Madeleine Schofield’s sympathetic but pacific Chrysothemis is iridescent, gleaming as her mother but loyal in her own way to her sister. Bedecked with flowers and bows, which she occasionally offloads on the Chorus, she’s the voice of ordinary reason. As with Antigone, there is a “normal” sister who just wants love, marriage, the good life. But Schofield manages to render her both warm yet scornful. Bedecked like a business influencer (though not quite contemporary) this Chrysothemis mainlines a little of her mother’s briskness.

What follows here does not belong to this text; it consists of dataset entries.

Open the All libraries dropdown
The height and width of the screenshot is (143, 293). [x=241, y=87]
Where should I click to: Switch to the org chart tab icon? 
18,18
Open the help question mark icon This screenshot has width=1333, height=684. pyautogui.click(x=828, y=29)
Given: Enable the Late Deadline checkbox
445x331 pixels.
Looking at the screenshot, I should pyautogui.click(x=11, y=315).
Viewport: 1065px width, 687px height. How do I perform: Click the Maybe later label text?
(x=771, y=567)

All though hinges on Chrysothemis’s sister. As Electra, Lexi Pickett rises up from dust and falls back there. But Pickett judders with almost extinguished hope, leads a posthumous life almost as a widow on the subcontinent waiting for the conflagration of Sutti, or a husband’s funeral pyre. Electra’s obsession with Orestes is about one kind of release, but there’s almost a sexual one too. In some versions it ends with a release from life (as in Strauss’s 1909 opera Elektra) at the end; as if nothing else can succeed it. Though (spoiler!) Orestes will be pursued by Furies for a bit.
Pickett however erupts from another place altogether. Vocally they’re tremendous, smouldering yet controlled, from hiss to clarion call. Whether lambasting or scorning a mother, or sister, Pickett’s venom is implacable, just like Antigone: Electra is the conscience of the house and a ragged Pickett embodies this. Scorned and adamantine as they rise and turn: nothing in their body is hurried; a furious sibyl. In the open air Pickett’s voice gains in declamatory power. There is release but it won’t be death, or even love, but as Pickett twists in grief over the supposed urn of Orestes, the sudden recognition of McHale’s Orestes is the first shock of what will come. The two actors overwhelm; and Pickett raises their grimed head shining with exaltation, like sun through storm clouds. Here that is set off as the trip-lights activate in the gloom.
The end is set. Baum directs that ratcheting-up inexorably: never hurried, never static. And there’s a shock change to one revenge specially rendered for BOAT. Outstanding.